- [EXERCISE INSTRUCTIONS] The result should be every line in the material below containing the string "agent".

- [EXTRACTED ENTRIES]
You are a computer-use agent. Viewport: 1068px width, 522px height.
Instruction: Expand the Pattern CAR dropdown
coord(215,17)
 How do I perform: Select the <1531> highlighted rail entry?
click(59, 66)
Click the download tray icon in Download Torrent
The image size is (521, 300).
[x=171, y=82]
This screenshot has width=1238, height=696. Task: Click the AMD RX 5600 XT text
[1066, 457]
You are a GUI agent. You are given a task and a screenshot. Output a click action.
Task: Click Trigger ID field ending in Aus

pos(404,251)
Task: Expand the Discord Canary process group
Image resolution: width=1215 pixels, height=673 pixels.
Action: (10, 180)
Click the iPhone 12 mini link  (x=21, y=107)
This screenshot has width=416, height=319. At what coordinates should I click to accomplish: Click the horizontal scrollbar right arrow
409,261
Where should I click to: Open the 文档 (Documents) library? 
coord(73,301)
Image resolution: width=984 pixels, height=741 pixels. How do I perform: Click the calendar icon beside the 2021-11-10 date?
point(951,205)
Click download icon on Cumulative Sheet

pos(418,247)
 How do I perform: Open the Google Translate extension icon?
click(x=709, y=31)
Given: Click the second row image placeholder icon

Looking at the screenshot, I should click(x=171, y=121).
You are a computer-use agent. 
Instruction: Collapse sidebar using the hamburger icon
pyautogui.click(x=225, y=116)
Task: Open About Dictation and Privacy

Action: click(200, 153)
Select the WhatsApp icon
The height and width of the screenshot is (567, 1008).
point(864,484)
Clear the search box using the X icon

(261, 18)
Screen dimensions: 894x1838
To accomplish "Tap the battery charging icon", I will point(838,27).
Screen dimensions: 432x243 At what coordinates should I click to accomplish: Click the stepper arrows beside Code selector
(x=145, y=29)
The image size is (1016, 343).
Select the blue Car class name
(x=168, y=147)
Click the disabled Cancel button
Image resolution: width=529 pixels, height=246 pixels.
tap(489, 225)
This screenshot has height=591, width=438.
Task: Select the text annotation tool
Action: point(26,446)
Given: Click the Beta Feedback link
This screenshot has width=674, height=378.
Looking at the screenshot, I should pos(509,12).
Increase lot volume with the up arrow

- [TASK RESULT]
You are a computer-use agent. Viewport: 1068px width, 522px height.
You are a GUI agent. You are given a task and a screenshot. Output a click action.
You are a computer-use agent. 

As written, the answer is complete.